Creative Audio Technologist, Tony Churnside

Real more about Tony Churnside, who looks after the technology that drives BBC radio stations and creates innovative radio programmes using new audio technologies.

When we asked acoustical engineers about what they they did in their job, many emphasised the importance of listening as an important skill alongside being able to apply science and maths. This is what Jose Maria Marin from Amazon Alexa Automotive wrote was a key skill in his job,

“Know how to listen. Listening is a sound skill for which humans are very well equipped for, but we often forget to do it carefully enough. As an acoustician, you tend to become good at critical listening, which is extremely helpful as a technical tool, but also becomes very handy in crucial conversations.”

Jose Maria Marin

This exploration of listening also naturally leads to a discussion about protecting your ears from damage. (BTW Make sure people don’t shout into the devices.)

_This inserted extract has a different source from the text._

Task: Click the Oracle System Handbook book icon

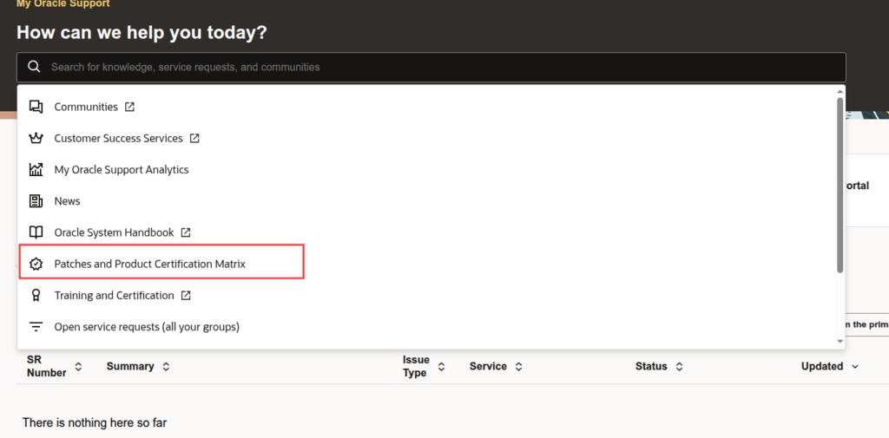Action: (x=36, y=232)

“As a scientist researching hearing loss in workplaces I use the decibel every day, because the risk to hearing is about how loud a sound is (measured using decibels) and how long you’re exposed to it.”

Emma Shanks, Health and Safety Executive

Read more about Emma Shanks and her work protecting hearing in workplaces. The treatment for most common forms of hearing loss are hearing aids, here is a Q&A with Magnus Woodgate who is a software engineer at a hearing aid company.

Other listening devices

You can also take inspiration from some of the listening devices that the military experimented with early in the 20th century to create your own designs!

French aircraft acoustic locator: Illustrated London News

Health and safety

Make sure people don’t shout into the devices.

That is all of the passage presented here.